A week after the fire in Nantes cathedral, a volunteer from the diocese confessed and was remanded in custody overnight from Saturday to Sunday for “destruction and damage by fire”. “My client cooperated”, the lawyer for the accused, Me Quentin Chabert, told the daily Presse-Océan. “He bitterly regrets the facts and evoking this was a liberation for him. My client is today consumed with remorse and overwhelmed by the magnitude of the events”, he assures.
The man “admitted, during the first appearance before the examining magistrate, having lit the three fires in the cathedral: on the large organ, the small organ and in an electrical panel“, specified the public prosecutor of Nantes Pierre Sennès daily. The volunteer, 39 years old, who was responsible for closing the cathedral the day before the fire, was indicted (indicted) “counts of destruction and degradation by fire and remanded in custody by the judge of freedoms and detention“, the prosecutor said in a statement.

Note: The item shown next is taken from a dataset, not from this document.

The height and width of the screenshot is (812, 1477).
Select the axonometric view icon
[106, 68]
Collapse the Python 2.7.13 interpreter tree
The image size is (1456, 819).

The volunteer faces 10 years in prison
The volunteer was taken into police custody on July 18 a few hours after the fire and the opening of the investigation, then released the following evening. The investigators wanted to question him because after the fire, no trace of break-in had been observed on the accesses to the building in which three starting points of fire had been observed. The volunteer incurs for this offense “a 10-year prison sentence and a fine of 150,000 euros“, said Pierre Sennès in an email sent overnight.
On July 18, around 7:45 am, passers-by saw flames coming out of the cathedral and gave the alert. It took about two hours for the firefighters to contain the fire, which notably destroyed a 19th century painting by Hippolyte Flandrin and the great organ. The fire at Nantes cathedral, which occurred 15 months after that of Notre-Dame de Paris, aroused great emotion among the people of Nantes, some of whom have remembered a previous fire in the building on January 28, 1972 The construction of this cathedral, in a flamboyant Gothic style, lasted several centuries (from 1434 to 1891).